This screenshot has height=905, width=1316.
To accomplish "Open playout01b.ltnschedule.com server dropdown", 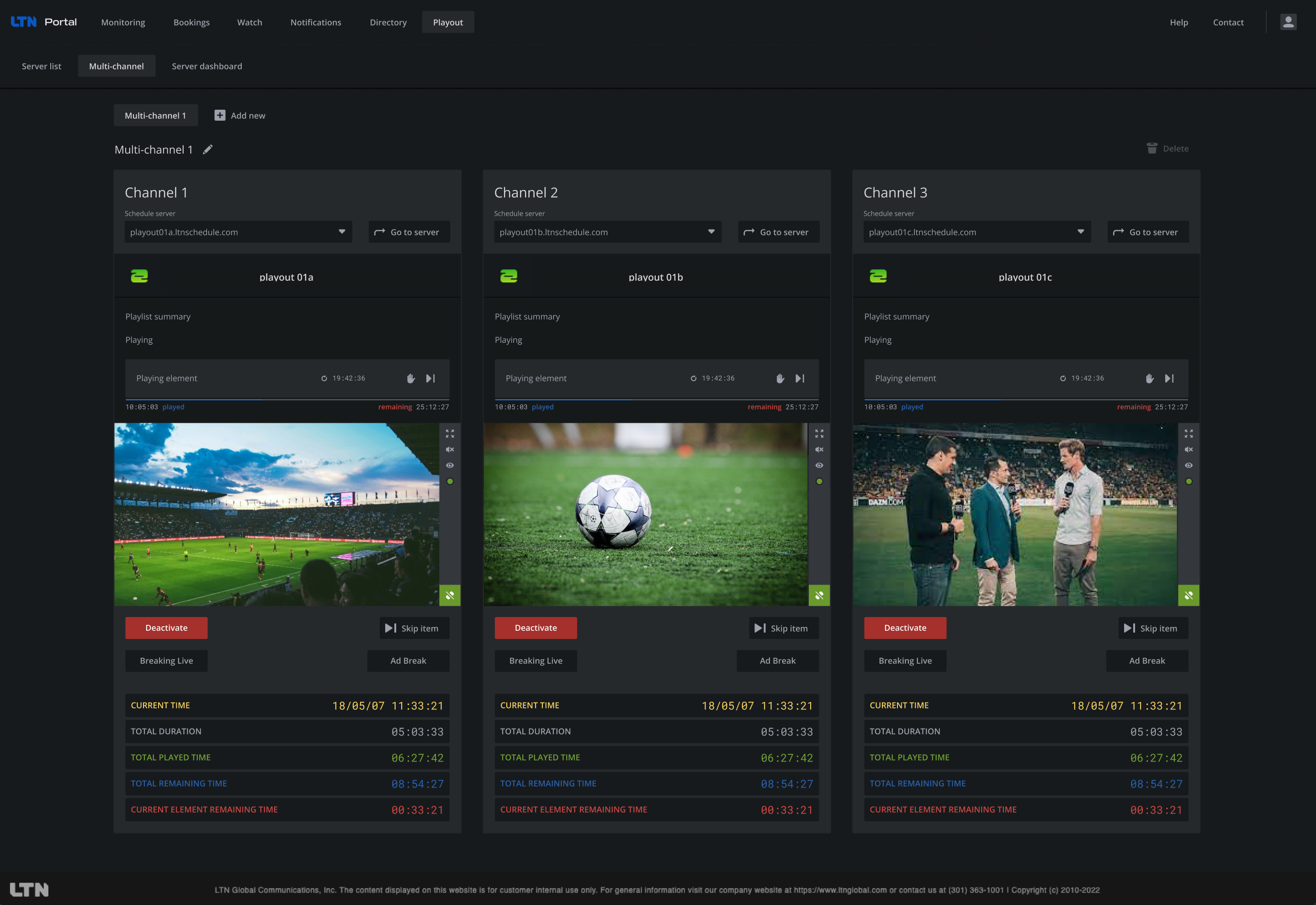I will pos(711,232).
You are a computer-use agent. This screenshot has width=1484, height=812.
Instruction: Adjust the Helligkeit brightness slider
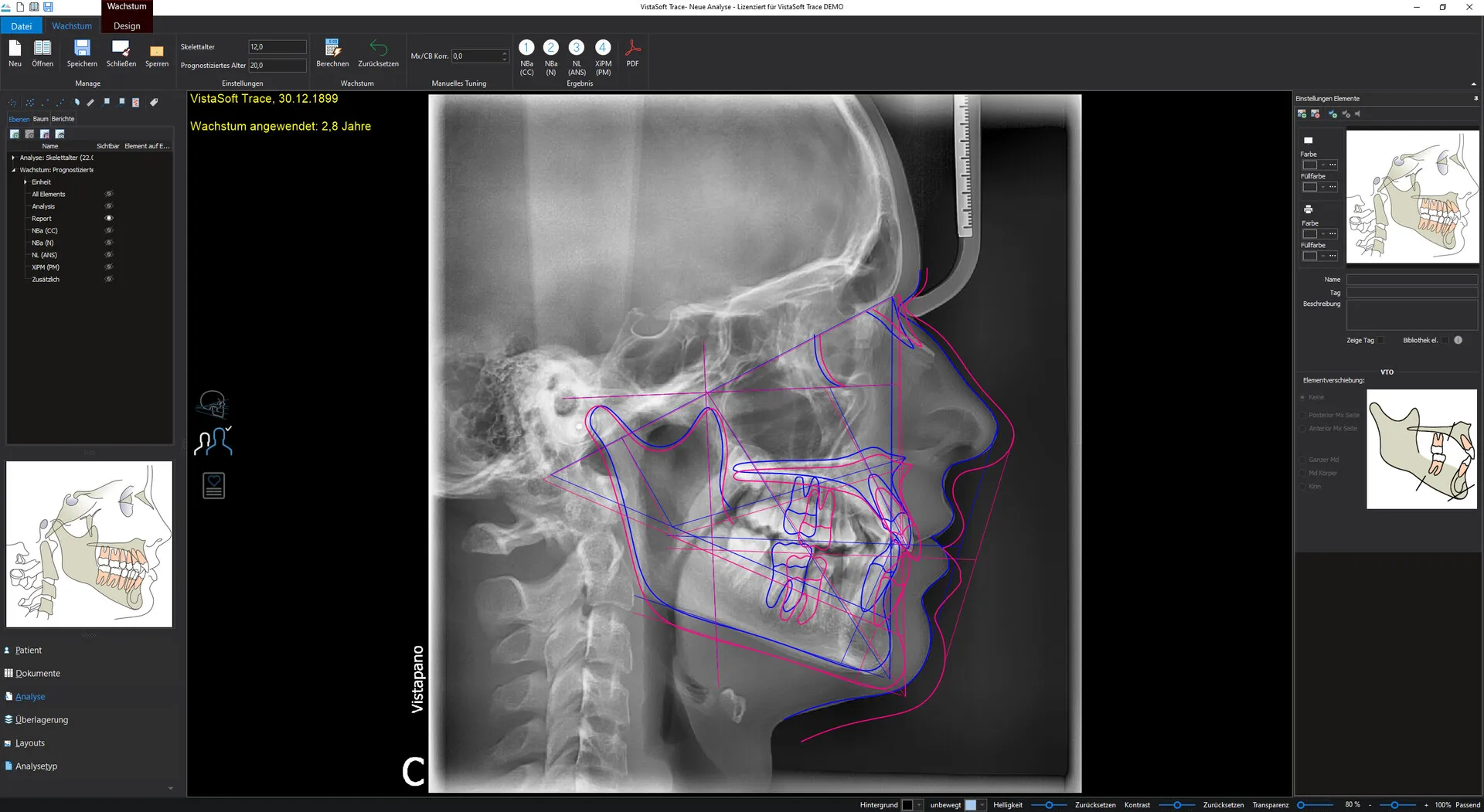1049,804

--

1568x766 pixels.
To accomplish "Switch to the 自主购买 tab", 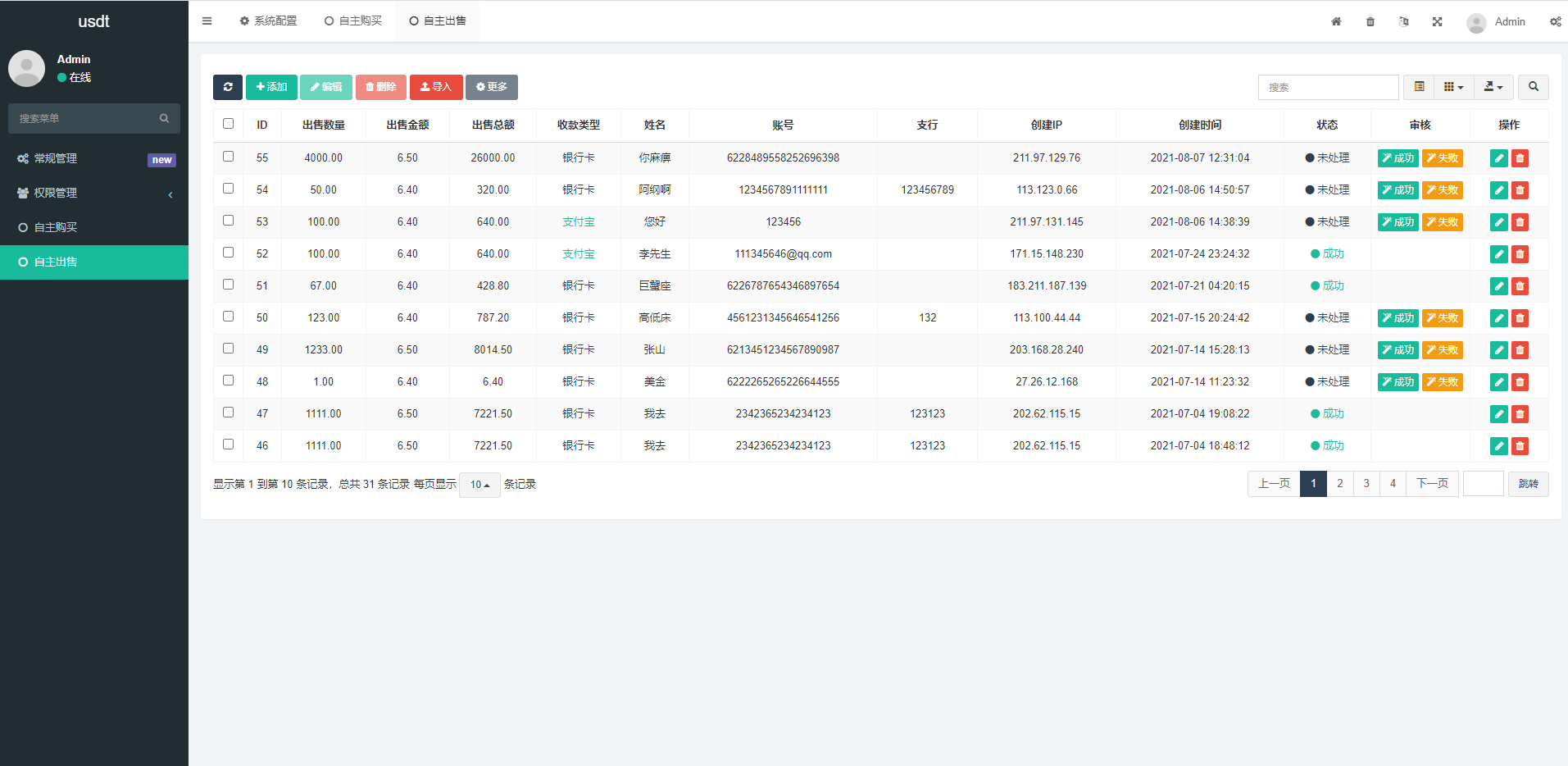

▶ [TASK INSTRUCTIONS]
All lines above with "This" in them should be returned.

▶ [EXPECTED OUTPUT]
This screenshot has height=905, width=1316.
You are a computer-use agent. This screenshot has width=1484, height=812.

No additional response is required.